■ **Stored records**
start
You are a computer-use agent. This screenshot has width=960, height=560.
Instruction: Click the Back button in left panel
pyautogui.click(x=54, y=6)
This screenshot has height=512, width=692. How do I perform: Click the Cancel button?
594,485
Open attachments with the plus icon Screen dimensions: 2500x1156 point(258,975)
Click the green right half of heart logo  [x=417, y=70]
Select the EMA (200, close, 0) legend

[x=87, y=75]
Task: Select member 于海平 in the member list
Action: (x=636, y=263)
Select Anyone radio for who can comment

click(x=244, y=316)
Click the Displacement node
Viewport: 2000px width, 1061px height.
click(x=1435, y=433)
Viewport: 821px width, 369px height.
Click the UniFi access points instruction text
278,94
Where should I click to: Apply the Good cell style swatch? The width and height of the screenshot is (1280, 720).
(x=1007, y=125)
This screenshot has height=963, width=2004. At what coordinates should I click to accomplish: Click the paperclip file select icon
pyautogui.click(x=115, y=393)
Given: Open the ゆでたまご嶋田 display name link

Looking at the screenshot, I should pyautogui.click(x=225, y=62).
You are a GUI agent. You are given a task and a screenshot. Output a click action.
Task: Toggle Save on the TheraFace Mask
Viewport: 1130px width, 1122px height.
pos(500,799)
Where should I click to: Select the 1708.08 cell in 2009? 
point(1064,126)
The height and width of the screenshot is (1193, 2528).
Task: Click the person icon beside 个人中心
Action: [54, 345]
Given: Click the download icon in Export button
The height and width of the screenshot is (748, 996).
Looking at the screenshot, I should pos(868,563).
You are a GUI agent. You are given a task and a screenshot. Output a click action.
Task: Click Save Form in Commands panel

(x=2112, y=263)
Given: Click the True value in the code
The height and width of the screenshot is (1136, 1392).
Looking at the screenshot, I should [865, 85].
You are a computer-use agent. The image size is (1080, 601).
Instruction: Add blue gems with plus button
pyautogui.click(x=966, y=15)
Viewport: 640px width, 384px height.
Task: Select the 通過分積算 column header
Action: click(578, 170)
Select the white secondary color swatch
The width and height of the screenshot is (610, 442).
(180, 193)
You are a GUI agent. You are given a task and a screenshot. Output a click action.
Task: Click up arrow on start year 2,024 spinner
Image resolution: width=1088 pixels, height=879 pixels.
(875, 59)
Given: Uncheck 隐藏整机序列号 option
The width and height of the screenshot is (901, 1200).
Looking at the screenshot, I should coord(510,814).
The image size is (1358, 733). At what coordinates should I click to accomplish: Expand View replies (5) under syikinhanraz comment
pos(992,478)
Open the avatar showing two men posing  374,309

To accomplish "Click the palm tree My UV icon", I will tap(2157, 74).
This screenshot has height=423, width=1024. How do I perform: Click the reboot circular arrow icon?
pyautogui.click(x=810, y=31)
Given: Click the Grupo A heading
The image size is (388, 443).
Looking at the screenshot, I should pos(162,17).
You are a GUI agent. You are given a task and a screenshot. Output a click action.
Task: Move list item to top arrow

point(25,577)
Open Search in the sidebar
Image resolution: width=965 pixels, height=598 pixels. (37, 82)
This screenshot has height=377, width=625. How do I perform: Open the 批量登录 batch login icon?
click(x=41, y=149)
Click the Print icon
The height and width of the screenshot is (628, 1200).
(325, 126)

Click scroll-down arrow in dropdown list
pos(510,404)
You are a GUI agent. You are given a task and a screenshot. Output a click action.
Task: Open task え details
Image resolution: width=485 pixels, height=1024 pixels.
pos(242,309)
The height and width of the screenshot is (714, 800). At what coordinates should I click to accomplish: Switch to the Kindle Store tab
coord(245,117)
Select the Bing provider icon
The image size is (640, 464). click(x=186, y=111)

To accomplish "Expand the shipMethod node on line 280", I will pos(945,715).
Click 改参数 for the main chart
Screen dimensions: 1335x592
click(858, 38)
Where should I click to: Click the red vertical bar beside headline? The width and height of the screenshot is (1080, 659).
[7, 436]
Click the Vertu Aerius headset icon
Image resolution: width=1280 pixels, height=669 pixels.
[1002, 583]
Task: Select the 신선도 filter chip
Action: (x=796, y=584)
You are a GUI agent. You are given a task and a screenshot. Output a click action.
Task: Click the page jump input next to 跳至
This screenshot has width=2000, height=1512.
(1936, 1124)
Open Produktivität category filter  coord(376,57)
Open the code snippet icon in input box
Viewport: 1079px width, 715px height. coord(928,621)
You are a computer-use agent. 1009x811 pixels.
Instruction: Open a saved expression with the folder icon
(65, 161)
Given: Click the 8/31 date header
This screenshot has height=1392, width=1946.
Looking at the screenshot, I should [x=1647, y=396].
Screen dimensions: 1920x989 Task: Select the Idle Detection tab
end
■ **WHAT NEEDS TO BE DONE**
Update all of the items above so that "GUI agent" becomes "UI agent" wherever it occurs. Keep every other part unchanged.

■ **RESPONSE**
You are a computer-use agent. This screenshot has width=960, height=560.
Instruction: Click the Back button in left panel
pyautogui.click(x=54, y=6)
This screenshot has height=512, width=692. How do I perform: Click the Cancel button?
594,485
Open attachments with the plus icon Screen dimensions: 2500x1156 point(258,975)
Click the green right half of heart logo  [x=417, y=70]
Select the EMA (200, close, 0) legend

[x=87, y=75]
Task: Select member 于海平 in the member list
Action: (x=636, y=263)
Select Anyone radio for who can comment

click(x=244, y=316)
Click the Displacement node
Viewport: 2000px width, 1061px height.
click(x=1435, y=433)
Viewport: 821px width, 369px height.
Click the UniFi access points instruction text
278,94
Where should I click to: Apply the Good cell style swatch? The width and height of the screenshot is (1280, 720).
(x=1007, y=125)
This screenshot has height=963, width=2004. At what coordinates should I click to accomplish: Click the paperclip file select icon
pyautogui.click(x=115, y=393)
Given: Open the ゆでたまご嶋田 display name link

Looking at the screenshot, I should pyautogui.click(x=225, y=62).
You are a UI agent. You are given a task and a screenshot. Output a click action.
Task: Toggle Save on the TheraFace Mask
Viewport: 1130px width, 1122px height.
pos(500,799)
Where should I click to: Select the 1708.08 cell in 2009? 
point(1064,126)
The height and width of the screenshot is (1193, 2528).
Task: Click the person icon beside 个人中心
Action: [54, 345]
Given: Click the download icon in Export button
The height and width of the screenshot is (748, 996).
Looking at the screenshot, I should pos(868,563).
You are a UI agent. You are given a task and a screenshot. Output a click action.
Task: Click Save Form in Commands panel

(x=2112, y=263)
Given: Click the True value in the code
The height and width of the screenshot is (1136, 1392).
Looking at the screenshot, I should [865, 85].
You are a computer-use agent. The image size is (1080, 601).
Instruction: Add blue gems with plus button
pyautogui.click(x=966, y=15)
Viewport: 640px width, 384px height.
Task: Select the 通過分積算 column header
Action: click(578, 170)
Select the white secondary color swatch
The width and height of the screenshot is (610, 442).
(180, 193)
You are a UI agent. You are given a task and a screenshot. Output a click action.
Task: Click up arrow on start year 2,024 spinner
Image resolution: width=1088 pixels, height=879 pixels.
(875, 59)
Given: Uncheck 隐藏整机序列号 option
The width and height of the screenshot is (901, 1200).
Looking at the screenshot, I should coord(510,814).
The image size is (1358, 733). At what coordinates should I click to accomplish: Expand View replies (5) under syikinhanraz comment
pos(992,478)
Open the avatar showing two men posing  374,309

To accomplish "Click the palm tree My UV icon", I will tap(2157, 74).
This screenshot has height=423, width=1024. How do I perform: Click the reboot circular arrow icon?
pyautogui.click(x=810, y=31)
Given: Click the Grupo A heading
The image size is (388, 443).
Looking at the screenshot, I should pos(162,17).
You are a UI agent. You are given a task and a screenshot. Output a click action.
Task: Move list item to top arrow

point(25,577)
Open Search in the sidebar
Image resolution: width=965 pixels, height=598 pixels. (37, 82)
This screenshot has height=377, width=625. How do I perform: Open the 批量登录 batch login icon?
click(x=41, y=149)
Click the Print icon
The height and width of the screenshot is (628, 1200).
(325, 126)

Click scroll-down arrow in dropdown list
pos(510,404)
You are a UI agent. You are given a task and a screenshot. Output a click action.
Task: Open task え details
Image resolution: width=485 pixels, height=1024 pixels.
pos(242,309)
The height and width of the screenshot is (714, 800). At what coordinates should I click to accomplish: Switch to the Kindle Store tab
coord(245,117)
Select the Bing provider icon
The image size is (640, 464). click(x=186, y=111)

To accomplish "Expand the shipMethod node on line 280", I will pos(945,715).
Click 改参数 for the main chart
Screen dimensions: 1335x592
click(858, 38)
Where should I click to: Click the red vertical bar beside headline? The width and height of the screenshot is (1080, 659).
[7, 436]
Click the Vertu Aerius headset icon
Image resolution: width=1280 pixels, height=669 pixels.
[1002, 583]
Task: Select the 신선도 filter chip
Action: (x=796, y=584)
You are a UI agent. You are given a task and a screenshot. Output a click action.
Task: Click the page jump input next to 跳至
This screenshot has width=2000, height=1512.
(1936, 1124)
Open Produktivität category filter  coord(376,57)
Open the code snippet icon in input box
Viewport: 1079px width, 715px height. coord(928,621)
You are a computer-use agent. 1009x811 pixels.
Instruction: Open a saved expression with the folder icon
(65, 161)
Given: Click the 8/31 date header
This screenshot has height=1392, width=1946.
Looking at the screenshot, I should [x=1647, y=396].
Screen dimensions: 1920x989 Task: Select the Idle Detection tab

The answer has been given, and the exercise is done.